The United Nations Security Council on March 7 unanimously adopted a resolution that tightened sanctions against North Korea in response to its nuclear weapons test on Feb. 12, its third such test.

Opposing the resolution, the country has hardened its attitude to the point of threatening a pre-emptive nuclear attack against the United States. North Korea’s isolation will become deeper if it continues to ignore the international community’s warnings about its development of missiles and nuclear weapons.

Even China, the benefactor of North Korea, supported the sanctions. Pyongyang should take the meaning of the sanctions very seriously and return to the six-party talks, which are aimed at denuclearizing North Korea, as soon as possible.

The resolution expanded the existing sanctions, placing more severe constraints on North Korean banking in an attempt to deny Pyongyang cash transfers that would fund the development of missiles and nuclear weapons. It also calls for searching ships suspected of smuggling embargoed cargo to North Korea and for monitoring the activities of North Korean diplomats to prevent their taking part in prohibited transactions and cargo transportation.

Following the UNSC resolution, the U.S. has enforced its own sanctions, freezing the assets abroad of targeted North Korean company officials. Other countries are likely to adopt their own sanctions. What is different from the earlier U.N. sanctions against North Korea is that the new UNSC resolution obliges the U.N. member nations to take the actions specified by the resolution, instead of requesting them to do so.

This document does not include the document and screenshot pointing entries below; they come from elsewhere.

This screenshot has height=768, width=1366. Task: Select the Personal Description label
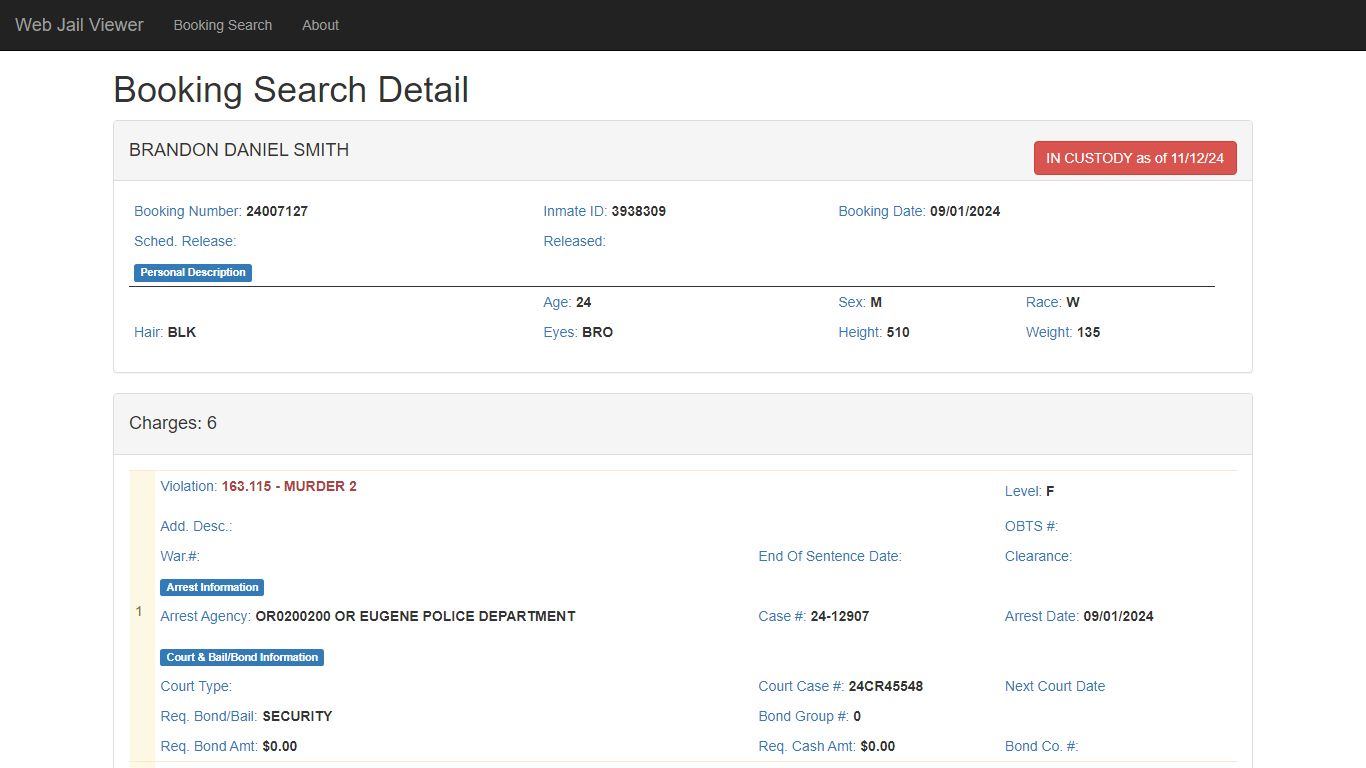point(193,272)

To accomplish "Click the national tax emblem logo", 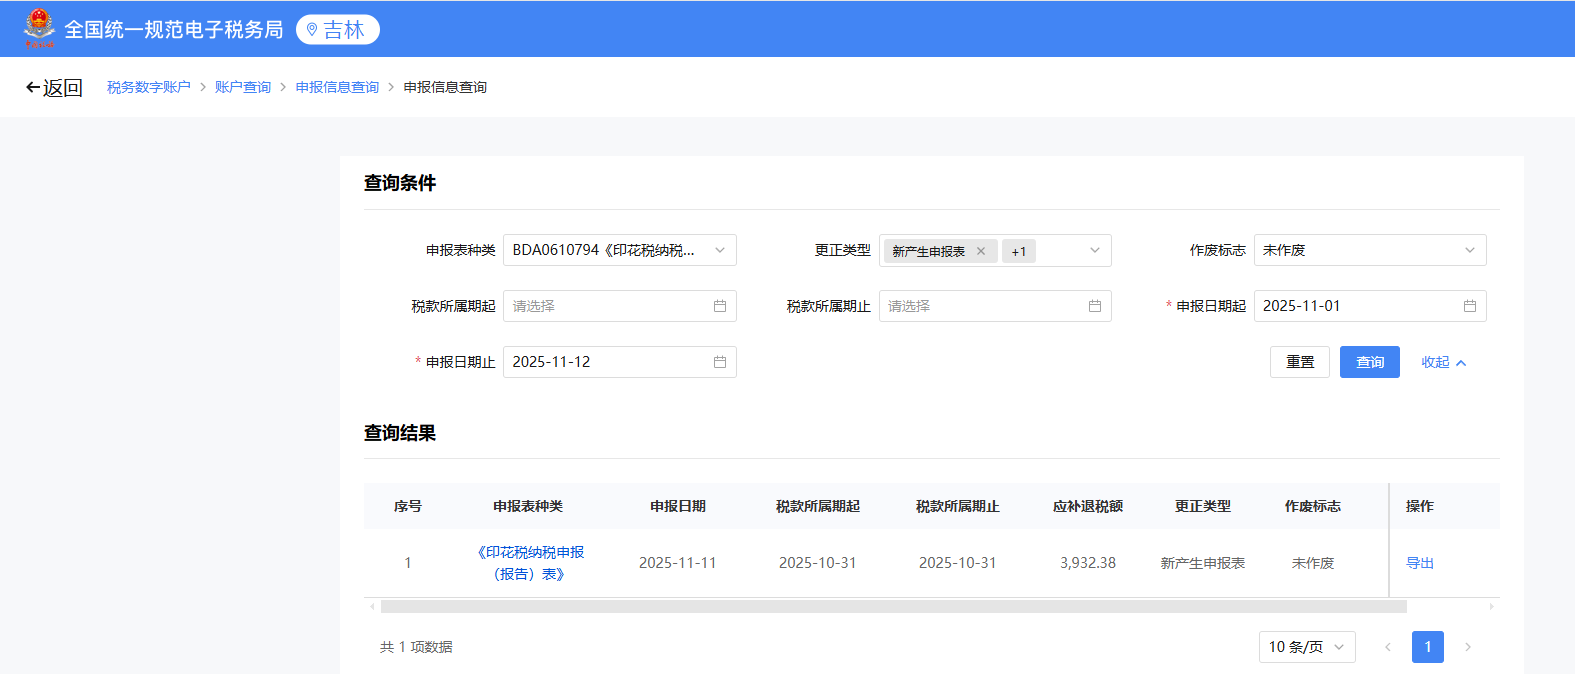I will (40, 29).
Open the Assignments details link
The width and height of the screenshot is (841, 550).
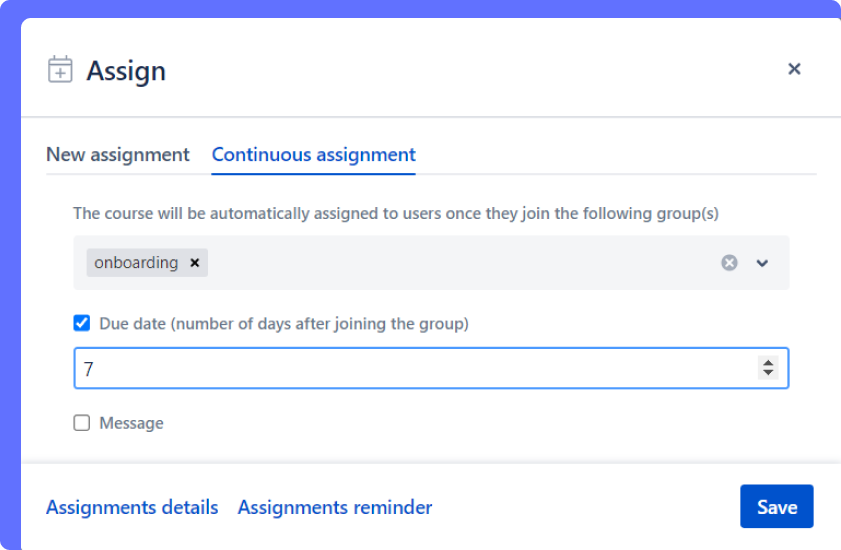[x=132, y=507]
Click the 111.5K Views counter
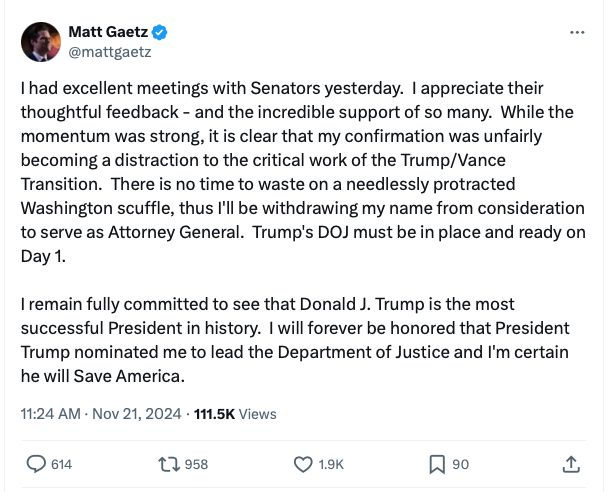The height and width of the screenshot is (492, 613). point(235,414)
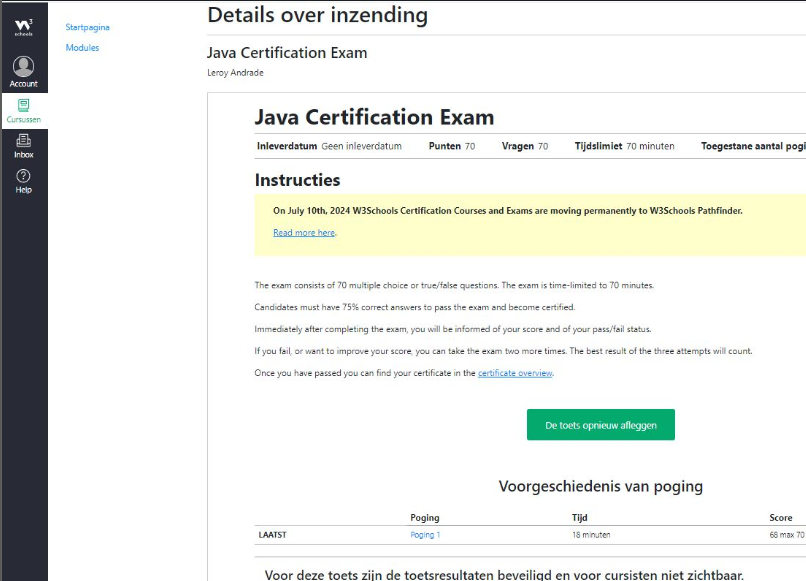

Another critical difference is that China took part in writing the provisions of the resolution, indicating that Beijing feels that North Korea’s long-range rocket launch in December and nuclear test in February made its new leader, Mr. Xi Jinping, lose face and that China has lost patience with North Korea. Pyongyang should take these facts seriously and realize that it is on the brink of complete isolation in the international community.

Around the time of the adoption of the UNSC resolution, North Korea threatened to engulf Washington in a “sea of fire” by launching a first-strike nuclear attack. It said Monday that the armistice agreement that in 1953 brought an end to hostilities in the Korean War has been scrapped. It also cut off the North-South hotline last week and abrogated the 1991 nonaggression pact with South Korea on Monday. Pyongyang should realize that such bellicose behavior will only bring greater hardship to North Korea.

It should resume the six-party talks with the U.S., China, Japan, South Korea and Russia before it is completely hamstrung by the sanctions and international criticism.

The international community, in the meantime, should make sure that the sanctions will be tight and effective. China’s role is especially important since it accounts for more than 80 percent of North Korea’s total trade.

Full implementation of the UNSC resolution by China will deliver a strong message to North Korea. Beijing should refrain from any actions that will weaken the sanctions.

  • phu

    I don’t understand the purpose or benefit of obvious editorializing like this. Yes, of course North Korea should stop threatening nuclear war. Yes, of course sanctions should be enforced as specified. Yes, of course China should help, and of course China’s help is the most important. This offers absolutely no new or interesting information or insight, so why publish it?

  • Leon

    Because clearly Japan needs to feel like its actually worthy *something* in international politics where it has mastered the art of the proverbial ostrich with its head in the sand. Perhaps if the Japanese government ignores the issue long enough it might disappear!

    Furthermore, the plainly dull editorial of presenting the obvious “DPRK should follow UNSC resolutions” is akin to stating the base standard of “criminals should follow the law”. I suppose nothing can be as bland or as boring than stating the obvious fact that can be universally accepted by those that believe that simply writing letters of discontent at wayward nations to follow something as internationally disorganized as the United Nations.

    Perhaps once something more thought-provoking was published, let alone thought up by Japanese parliamentarians, the rest of the world might start taking Japan as a serious nation.